Although he was upset over the villager's decision, Hu was sympathetic to his difficulties. He used his own money to build three breeding houses and buy 15 sheep for the villager, under the condition that no sheep can be sold without Hu's consent. Two years later, the villager's stock of sheep grew to 120, and it surged to more than 1,000 by 2017. 

Hu Zhongshan talks with a villager about livestock breeding on Sept. 27, 2017. [Photo/Xinhua]

Establishing cooperatives for sustainable development

In 2011, Hu borrowed money and established a breeding farm. He also raised 2 million yuan for the project and purchased bricks, concrete, and steel worth 2.75 million yuan on credit, helping villagers to build their greenhouses. 

Next, the Party secretary organized training for 4,000 people to improve their skills, and the well-trained villagers helped others as well. Though starting with poor conditions and a weak foundation, Huanghuatan village was transformed into a well-off village through industrial development. 

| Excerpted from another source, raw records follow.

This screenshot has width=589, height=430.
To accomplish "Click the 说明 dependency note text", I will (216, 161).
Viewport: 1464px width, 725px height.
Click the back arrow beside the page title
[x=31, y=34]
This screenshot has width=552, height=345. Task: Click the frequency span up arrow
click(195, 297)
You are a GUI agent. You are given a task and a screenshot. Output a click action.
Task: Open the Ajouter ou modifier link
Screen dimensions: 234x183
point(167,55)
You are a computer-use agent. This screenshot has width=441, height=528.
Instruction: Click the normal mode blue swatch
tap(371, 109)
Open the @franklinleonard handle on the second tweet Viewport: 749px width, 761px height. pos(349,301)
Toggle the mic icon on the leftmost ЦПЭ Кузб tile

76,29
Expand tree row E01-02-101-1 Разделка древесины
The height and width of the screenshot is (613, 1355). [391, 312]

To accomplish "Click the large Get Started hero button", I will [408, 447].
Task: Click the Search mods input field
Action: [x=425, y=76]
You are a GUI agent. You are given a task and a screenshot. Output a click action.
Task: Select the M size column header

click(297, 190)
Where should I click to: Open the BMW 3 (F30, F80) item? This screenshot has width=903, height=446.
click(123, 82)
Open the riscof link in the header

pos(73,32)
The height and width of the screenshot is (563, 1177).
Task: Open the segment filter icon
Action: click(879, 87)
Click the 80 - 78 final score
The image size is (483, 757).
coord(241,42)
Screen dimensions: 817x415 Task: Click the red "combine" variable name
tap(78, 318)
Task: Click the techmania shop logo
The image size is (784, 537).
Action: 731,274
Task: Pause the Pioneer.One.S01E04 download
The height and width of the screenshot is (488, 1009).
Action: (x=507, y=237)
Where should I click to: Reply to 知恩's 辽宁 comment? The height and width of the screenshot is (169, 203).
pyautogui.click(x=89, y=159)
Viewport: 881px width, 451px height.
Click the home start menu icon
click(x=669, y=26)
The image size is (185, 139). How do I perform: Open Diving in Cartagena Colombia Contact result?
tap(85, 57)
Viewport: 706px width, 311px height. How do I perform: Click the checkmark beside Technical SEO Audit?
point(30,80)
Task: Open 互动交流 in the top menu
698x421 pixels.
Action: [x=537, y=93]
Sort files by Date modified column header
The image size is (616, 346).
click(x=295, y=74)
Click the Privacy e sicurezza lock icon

Since an industrial cooperative in Huanghuatan village was organized in 2013, Hu, as the first secretary of the cooperative's Party committee, coordinated preferential loans worth more than 100 million yuan for villagers, and used 2.8 million of his own money as funds for poor villagers to start their business by 2016. 

Hu Zhongshan (L, 2nd) talks with colleagues about problems in building greenhouses on Sept. 27, 2017. [Photo/Xinhua]

Adopting methods of large-scale and standardized production, and emphasizing high-quality, excellent branding, and good prices, the secretary taught villagers to reduce or eliminate the use of fertilizers and pesticides and produce pollution-free green food. Thanks to Hu, a livestock market with an annual trading volume of 400 million yuan and a constant-temperature warehouse worth 26 million yuan were established, bringing more profits to 60,000 relocated villagers. 

Through concerted efforts of Hu and his villagers and the support from the government, the industrial cooperative had opened eight branches and 32 specialized cooperatives for farmers by 2016, with 7,300 livestock shelters, and 3,400 mu (about 227 hectares) of cash forests, laying a solid foundation for sustaining the villagers' well-off lives after the relocation. The number of sheep and cows amounted to 170,000 by 2021.

With more than 20 years of hard work, Hu has delivered benefits to local residents, changing their way of living. 

"What benefits can I bring to villagers? That's the question I have been asking myself, and the driving force to push me forward," Hu said.